• [SUPPLIED ENTRIES]:
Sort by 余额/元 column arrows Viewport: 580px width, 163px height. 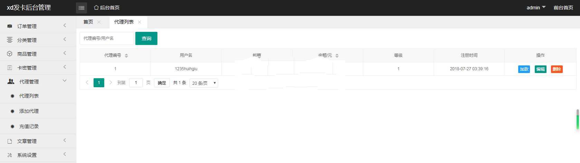click(337, 55)
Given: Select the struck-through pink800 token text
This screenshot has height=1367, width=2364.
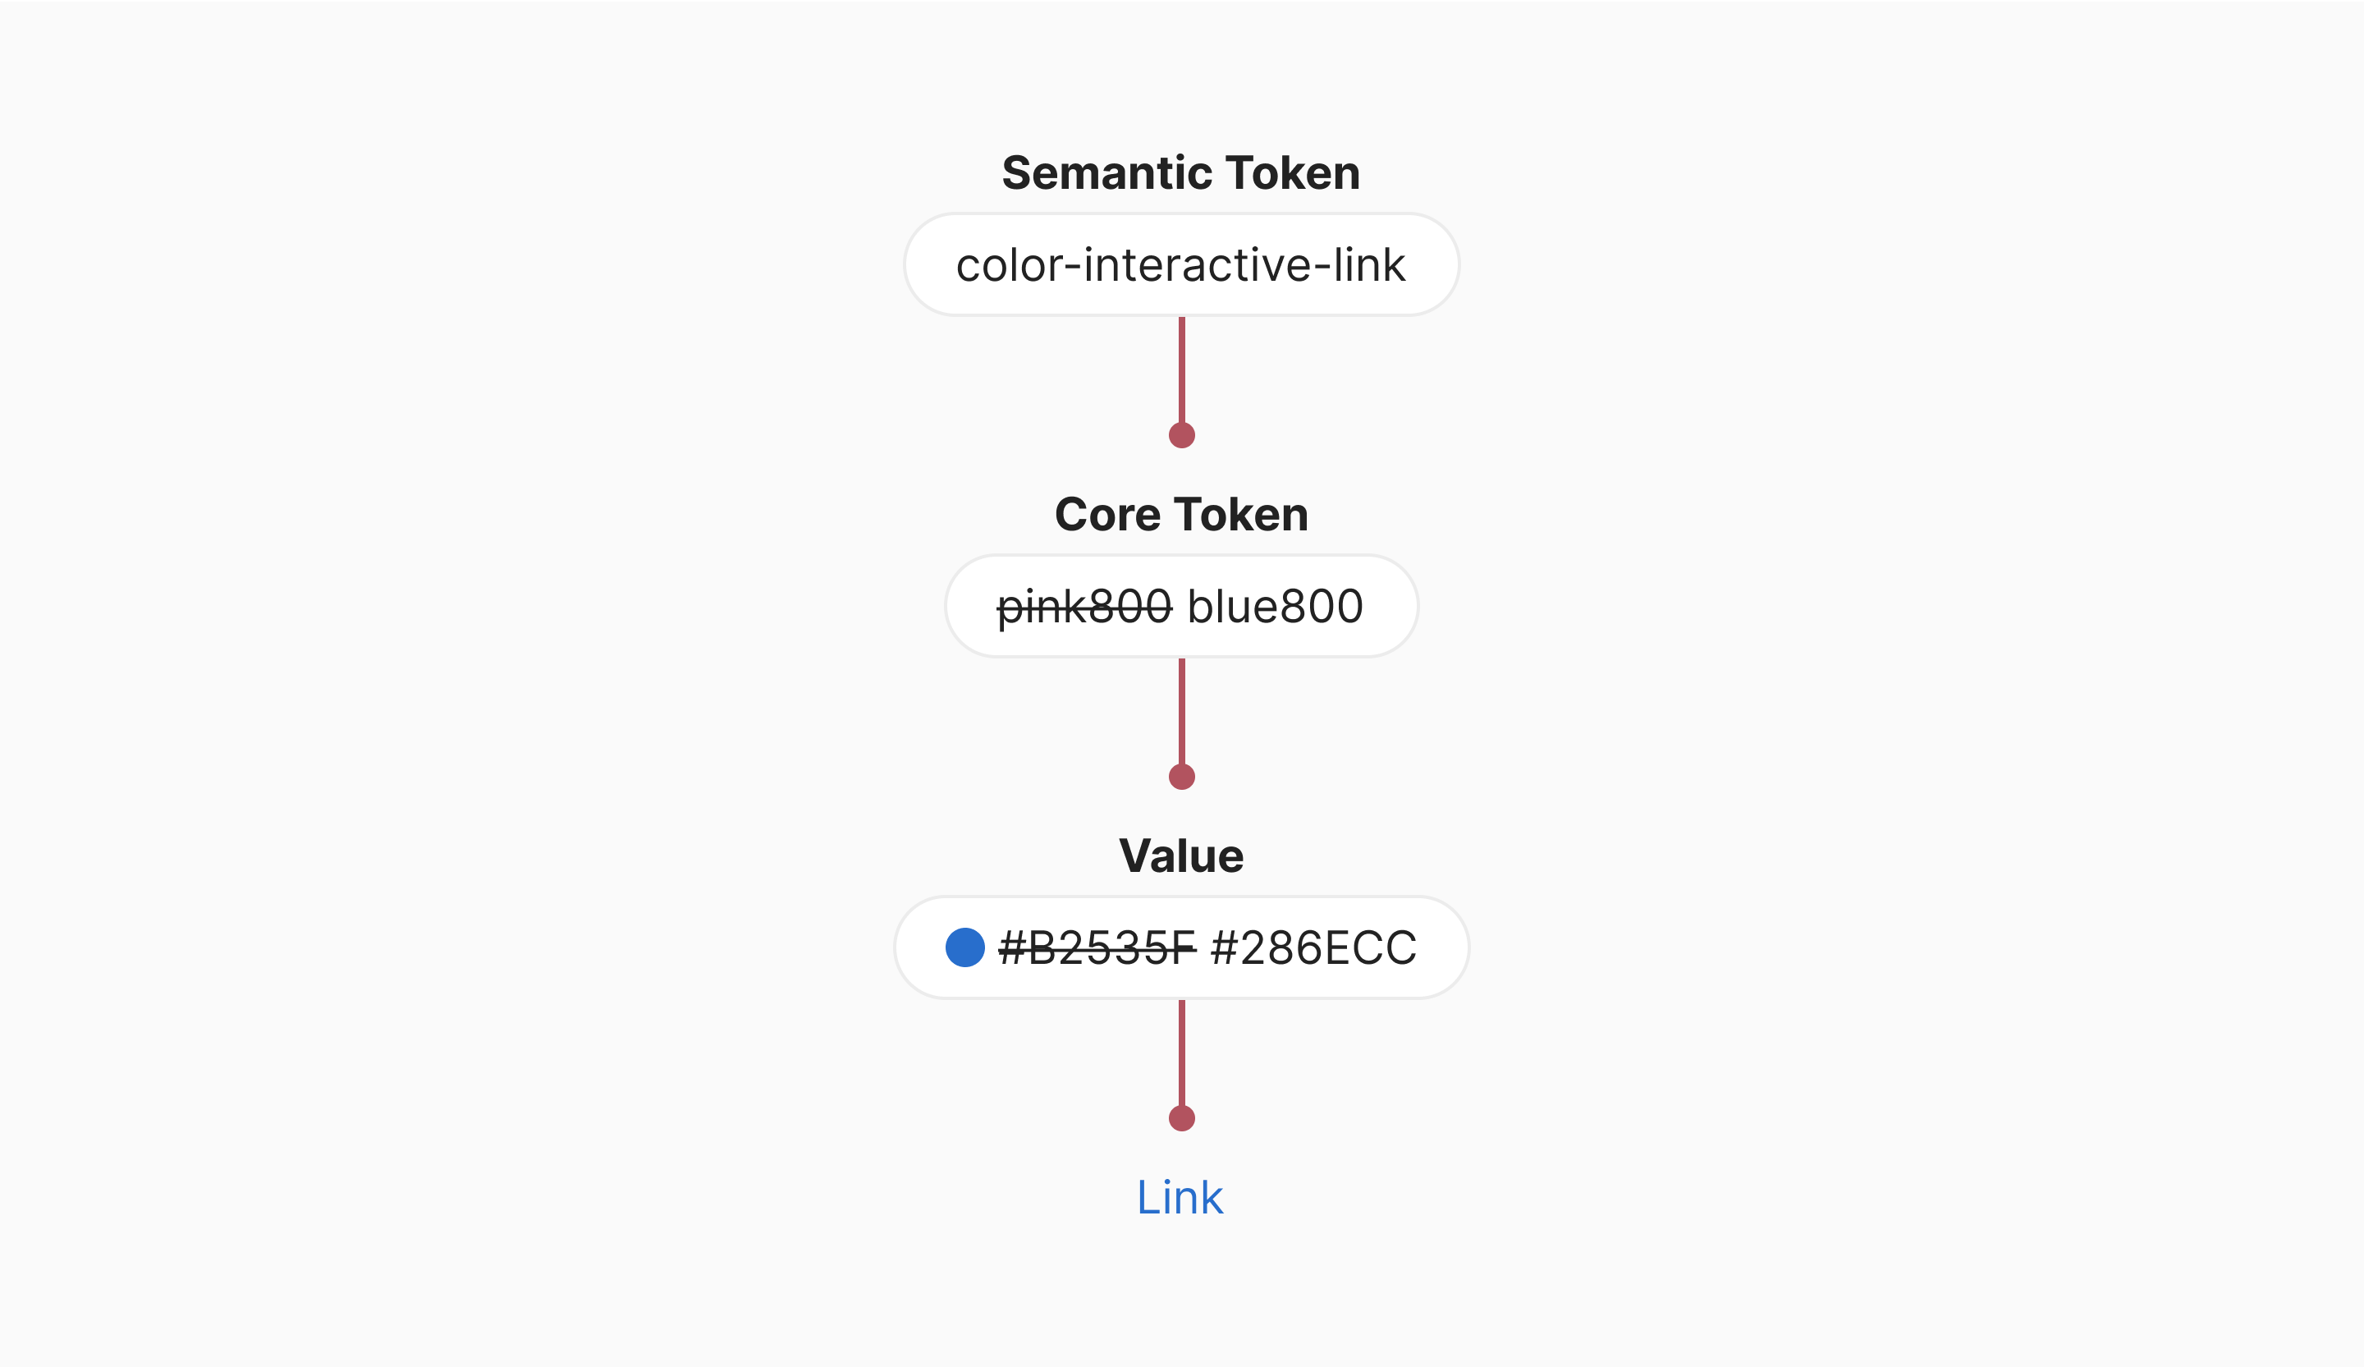Looking at the screenshot, I should coord(1084,606).
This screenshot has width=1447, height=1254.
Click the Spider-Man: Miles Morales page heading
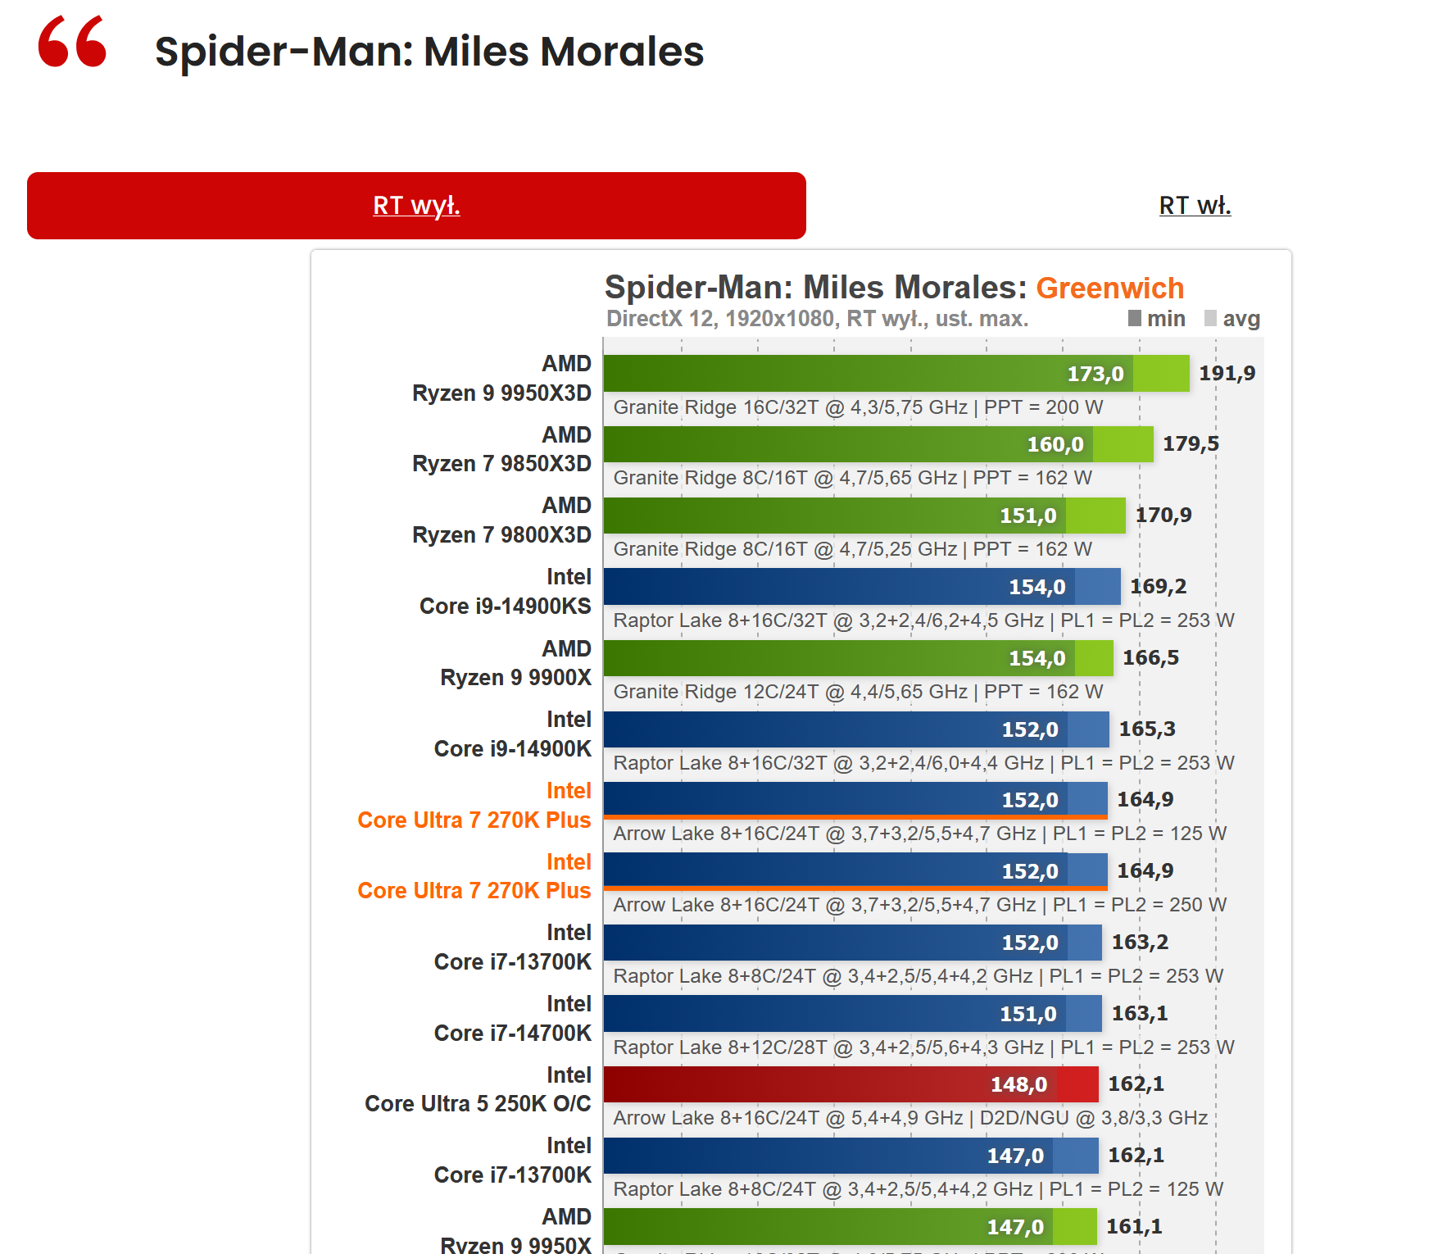coord(429,52)
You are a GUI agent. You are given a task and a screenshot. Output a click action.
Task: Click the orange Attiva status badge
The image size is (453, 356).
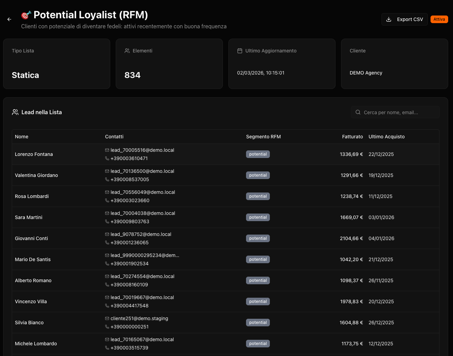(x=439, y=19)
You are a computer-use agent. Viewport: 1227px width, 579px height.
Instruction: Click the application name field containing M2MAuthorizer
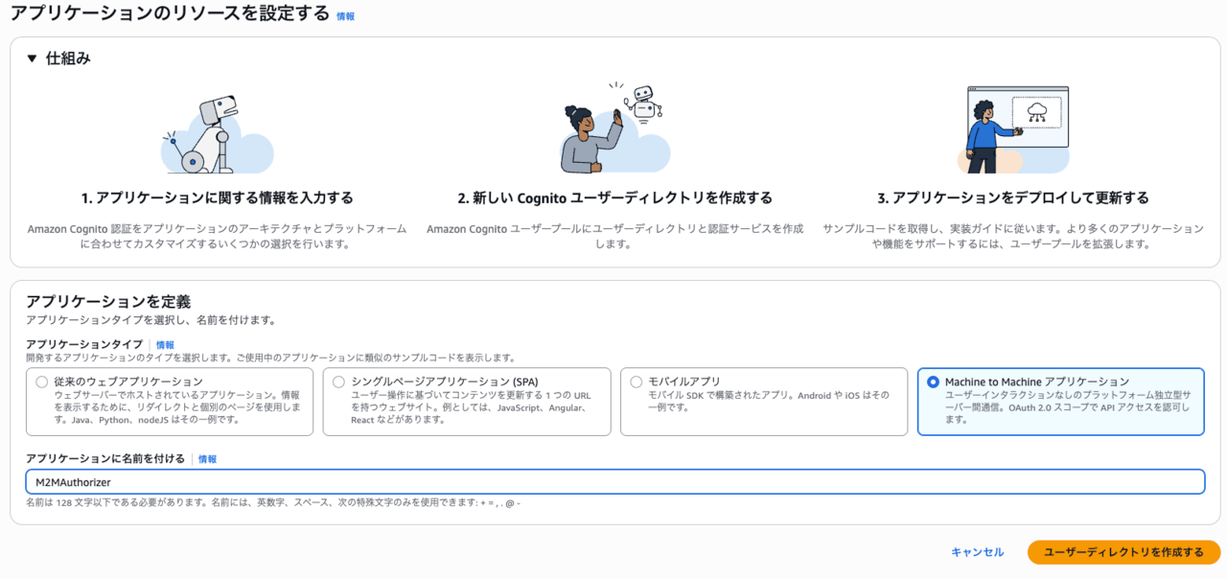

• [PROBLEM DESCRIPTION]:
Check each line above for the string "agent" and report how many lines have it, giving only the number.

• [RESPONSE AREA]:
2